Entrepreneurship, in Balancing 5 Acts.
I’ve noticed an interesting quality about entrepreneurs, which is their ability to operate and control many different areas of focus, rather than specializing in one discipline. Unlike large companies, entrepreneurs don’t have the luxury of specializing personnel to specific disciplines. Rather, entrepreneurs must focus on a vast multitude of different skill areas. This diversity of knowledge, and practise (tasks, activities, projects) has profound implications. Entrepreneurs who master the following acts, will guide their firms to riches and dreams to reality.
Act 1. Entrepreneurs need to be able to operate at least a moderate skill within each discipline. While some disciplines are harder than others, the more complex and inherently difficult that discipline is to learn the more valuable it is. Entrepreneurs who posses and acquire valuable skills naturally become more successful. In a pinch, they can sell their skills. If they invest their skills in their enterprise, they stand to reap the full value of that skill, not simply the market value of the skill’s labour. While it is true that inherently valuable skills will save entrepreneurs from having to purchase those skills from others, the real benefit comes from reaping the rewards of adapting the skill towards a valuable purpose withing the business. This act alone does not guarantee success. Being too specialized means entrepreneurs run the risk of missing an important link, say, sales, or marketing, or distribution, which defeats the whole point.
Act 2. Successful entrepreneurs will devote time to the most valuable and meaningful activities, and delegate low-value activities to others. Any worker who earns the fruits of their labour independently, rather than as a staffer with a fixed wage in a company, inherently needs to invest time in order to reap the benefits of those investment.
Act 3. Entrepreneurs, and sales people (employee-entrepreneur hybrids) understand the value of their time, become highly conscious of it, and are motivated to conserve time. These self-employed individuals will invest time in planning. They may even invest time in inventing solutions that save them even more time (cough! longboard. Cough cough…)
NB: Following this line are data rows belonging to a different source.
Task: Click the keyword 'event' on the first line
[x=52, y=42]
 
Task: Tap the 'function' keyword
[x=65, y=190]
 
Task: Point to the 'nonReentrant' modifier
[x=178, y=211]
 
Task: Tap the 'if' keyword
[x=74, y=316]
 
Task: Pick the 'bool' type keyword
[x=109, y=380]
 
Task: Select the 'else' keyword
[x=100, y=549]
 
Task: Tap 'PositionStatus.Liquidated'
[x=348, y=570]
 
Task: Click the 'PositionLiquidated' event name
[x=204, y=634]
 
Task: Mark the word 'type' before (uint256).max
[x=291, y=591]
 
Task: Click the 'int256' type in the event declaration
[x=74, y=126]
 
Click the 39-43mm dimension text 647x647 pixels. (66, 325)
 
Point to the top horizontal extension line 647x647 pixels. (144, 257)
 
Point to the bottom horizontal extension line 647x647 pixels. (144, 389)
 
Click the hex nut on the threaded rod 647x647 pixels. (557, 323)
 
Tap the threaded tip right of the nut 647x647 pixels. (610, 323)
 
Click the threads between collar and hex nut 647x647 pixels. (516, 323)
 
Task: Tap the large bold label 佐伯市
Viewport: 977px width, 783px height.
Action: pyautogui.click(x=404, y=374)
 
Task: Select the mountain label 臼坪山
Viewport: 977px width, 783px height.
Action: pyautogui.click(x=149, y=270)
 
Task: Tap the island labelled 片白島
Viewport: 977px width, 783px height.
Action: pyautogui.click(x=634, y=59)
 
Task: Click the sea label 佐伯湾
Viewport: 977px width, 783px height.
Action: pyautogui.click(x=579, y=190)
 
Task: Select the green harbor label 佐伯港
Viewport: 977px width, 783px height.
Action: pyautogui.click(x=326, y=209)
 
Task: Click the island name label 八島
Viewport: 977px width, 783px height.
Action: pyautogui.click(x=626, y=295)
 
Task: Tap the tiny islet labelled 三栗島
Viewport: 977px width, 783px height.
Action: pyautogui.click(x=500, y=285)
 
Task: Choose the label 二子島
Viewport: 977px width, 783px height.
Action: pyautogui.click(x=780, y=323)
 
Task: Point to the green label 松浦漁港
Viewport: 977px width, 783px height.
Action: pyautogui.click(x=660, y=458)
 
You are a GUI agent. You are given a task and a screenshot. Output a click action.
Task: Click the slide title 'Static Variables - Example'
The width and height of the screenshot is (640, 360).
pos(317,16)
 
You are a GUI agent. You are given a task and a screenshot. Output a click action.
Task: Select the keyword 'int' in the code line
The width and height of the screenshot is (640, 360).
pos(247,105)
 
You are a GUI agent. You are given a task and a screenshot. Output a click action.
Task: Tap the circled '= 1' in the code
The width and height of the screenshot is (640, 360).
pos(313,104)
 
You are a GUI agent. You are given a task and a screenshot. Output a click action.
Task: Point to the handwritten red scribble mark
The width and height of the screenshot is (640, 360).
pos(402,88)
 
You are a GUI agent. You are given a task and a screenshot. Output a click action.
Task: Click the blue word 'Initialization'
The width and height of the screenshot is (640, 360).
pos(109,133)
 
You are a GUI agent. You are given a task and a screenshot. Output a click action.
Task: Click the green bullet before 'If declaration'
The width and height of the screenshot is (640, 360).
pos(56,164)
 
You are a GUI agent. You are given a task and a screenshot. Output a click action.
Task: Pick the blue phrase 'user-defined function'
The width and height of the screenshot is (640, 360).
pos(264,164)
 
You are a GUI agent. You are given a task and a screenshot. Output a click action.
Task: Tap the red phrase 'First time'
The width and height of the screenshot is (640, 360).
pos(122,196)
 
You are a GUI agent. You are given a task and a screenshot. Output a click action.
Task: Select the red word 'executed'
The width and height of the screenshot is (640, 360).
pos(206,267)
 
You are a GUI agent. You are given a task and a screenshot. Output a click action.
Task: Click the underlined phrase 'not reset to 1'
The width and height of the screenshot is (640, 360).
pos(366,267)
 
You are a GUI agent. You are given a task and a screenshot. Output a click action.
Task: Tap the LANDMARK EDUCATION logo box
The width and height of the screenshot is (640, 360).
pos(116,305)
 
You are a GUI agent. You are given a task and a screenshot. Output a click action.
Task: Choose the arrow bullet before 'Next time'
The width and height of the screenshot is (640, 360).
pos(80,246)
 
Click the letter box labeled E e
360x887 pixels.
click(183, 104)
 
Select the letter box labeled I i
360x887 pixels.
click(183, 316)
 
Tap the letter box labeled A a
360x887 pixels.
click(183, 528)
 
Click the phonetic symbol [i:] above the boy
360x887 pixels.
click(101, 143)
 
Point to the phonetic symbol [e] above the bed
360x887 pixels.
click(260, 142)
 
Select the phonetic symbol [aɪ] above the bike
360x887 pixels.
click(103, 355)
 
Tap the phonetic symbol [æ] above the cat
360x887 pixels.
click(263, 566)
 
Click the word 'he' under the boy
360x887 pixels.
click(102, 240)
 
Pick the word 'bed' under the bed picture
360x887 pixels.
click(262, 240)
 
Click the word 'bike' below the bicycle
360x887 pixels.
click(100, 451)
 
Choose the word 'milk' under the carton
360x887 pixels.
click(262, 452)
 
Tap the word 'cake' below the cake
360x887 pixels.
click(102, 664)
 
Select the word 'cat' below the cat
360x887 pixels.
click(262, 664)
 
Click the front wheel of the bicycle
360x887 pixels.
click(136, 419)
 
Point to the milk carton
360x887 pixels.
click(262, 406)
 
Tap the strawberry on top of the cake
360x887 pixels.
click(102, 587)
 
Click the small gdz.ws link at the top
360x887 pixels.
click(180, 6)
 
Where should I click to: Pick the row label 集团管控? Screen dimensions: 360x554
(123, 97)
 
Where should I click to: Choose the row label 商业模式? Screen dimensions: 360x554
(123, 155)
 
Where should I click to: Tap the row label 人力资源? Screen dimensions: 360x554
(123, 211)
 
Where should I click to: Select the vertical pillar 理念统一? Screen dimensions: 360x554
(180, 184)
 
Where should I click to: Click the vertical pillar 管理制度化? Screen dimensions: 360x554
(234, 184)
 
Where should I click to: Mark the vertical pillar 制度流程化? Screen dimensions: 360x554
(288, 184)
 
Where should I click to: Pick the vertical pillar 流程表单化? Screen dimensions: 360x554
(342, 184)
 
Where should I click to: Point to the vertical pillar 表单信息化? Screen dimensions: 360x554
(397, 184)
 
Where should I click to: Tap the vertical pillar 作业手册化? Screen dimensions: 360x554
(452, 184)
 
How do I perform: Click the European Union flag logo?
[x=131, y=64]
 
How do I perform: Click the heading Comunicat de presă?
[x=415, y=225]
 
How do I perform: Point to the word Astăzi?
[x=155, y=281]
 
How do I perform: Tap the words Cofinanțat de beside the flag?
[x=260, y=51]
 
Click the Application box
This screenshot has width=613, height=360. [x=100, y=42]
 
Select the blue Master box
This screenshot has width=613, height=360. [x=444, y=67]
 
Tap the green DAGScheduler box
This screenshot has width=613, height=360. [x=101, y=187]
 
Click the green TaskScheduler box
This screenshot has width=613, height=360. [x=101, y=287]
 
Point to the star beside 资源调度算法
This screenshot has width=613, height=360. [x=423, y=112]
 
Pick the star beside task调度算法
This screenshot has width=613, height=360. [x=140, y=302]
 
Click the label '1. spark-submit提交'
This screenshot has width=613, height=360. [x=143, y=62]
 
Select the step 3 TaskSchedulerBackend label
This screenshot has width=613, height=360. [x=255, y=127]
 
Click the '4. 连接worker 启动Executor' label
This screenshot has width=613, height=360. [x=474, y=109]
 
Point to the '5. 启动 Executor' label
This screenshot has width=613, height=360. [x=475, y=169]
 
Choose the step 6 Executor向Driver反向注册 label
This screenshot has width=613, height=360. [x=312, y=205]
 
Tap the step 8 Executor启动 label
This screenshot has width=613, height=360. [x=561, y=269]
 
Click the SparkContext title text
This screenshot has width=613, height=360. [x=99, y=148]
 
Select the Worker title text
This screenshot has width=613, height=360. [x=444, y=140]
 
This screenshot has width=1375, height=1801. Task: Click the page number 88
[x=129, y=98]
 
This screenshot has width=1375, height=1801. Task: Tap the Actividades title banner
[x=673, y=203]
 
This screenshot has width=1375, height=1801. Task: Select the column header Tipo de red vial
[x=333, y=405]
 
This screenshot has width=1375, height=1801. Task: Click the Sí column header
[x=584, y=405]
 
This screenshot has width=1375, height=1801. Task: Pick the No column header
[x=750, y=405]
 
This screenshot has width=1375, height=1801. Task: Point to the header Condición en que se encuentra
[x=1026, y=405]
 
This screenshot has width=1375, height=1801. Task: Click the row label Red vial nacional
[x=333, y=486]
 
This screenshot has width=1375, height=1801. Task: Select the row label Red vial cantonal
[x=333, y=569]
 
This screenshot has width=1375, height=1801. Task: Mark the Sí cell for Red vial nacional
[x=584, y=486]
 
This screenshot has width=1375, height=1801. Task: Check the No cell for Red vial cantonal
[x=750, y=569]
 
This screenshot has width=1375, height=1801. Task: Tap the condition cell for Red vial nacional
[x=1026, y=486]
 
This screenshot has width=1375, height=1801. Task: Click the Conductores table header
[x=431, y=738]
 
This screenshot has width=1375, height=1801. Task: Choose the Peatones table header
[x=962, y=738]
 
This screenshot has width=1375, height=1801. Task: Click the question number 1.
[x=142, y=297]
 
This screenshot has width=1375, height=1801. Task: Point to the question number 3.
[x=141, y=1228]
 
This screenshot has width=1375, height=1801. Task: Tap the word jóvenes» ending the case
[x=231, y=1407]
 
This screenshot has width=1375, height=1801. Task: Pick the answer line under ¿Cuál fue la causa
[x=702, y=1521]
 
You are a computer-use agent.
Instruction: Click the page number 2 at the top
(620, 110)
Act 4. Successful entrepreneurs will invest time reviewing the raw data, compiling that information and making an informed decision about the direction they take their business. They will invest their time in exploring the market, exploring relationships, networking, investigating opportunities and listening to proposals.
Act 5. A. Entrepreneurs will learn from others, emulate the success of others by applying the same principles and lessons, listening to the wisdom of others, especially unique, obscure and isolated ideas that are not mainstream. They will combine ideas or expand on them. They will tinker, copy, create, draw, imagine, vision and ideate. Do you have a problem? Generating ideas about how to solve it (i.e brainstorming) is the fastest and most effective way to improving your situation. But this works if, and only if Act 5. B. is accomplished.
5. B. Successful entrepreneurs are actively doing something right now. Not vaguely sometime in the future. Not later, tomorrow or sometime. They are planning and acting on their goals actively, every day, every month of every year. It’s that simple. Work on your ideas. Get what you want. Act Now.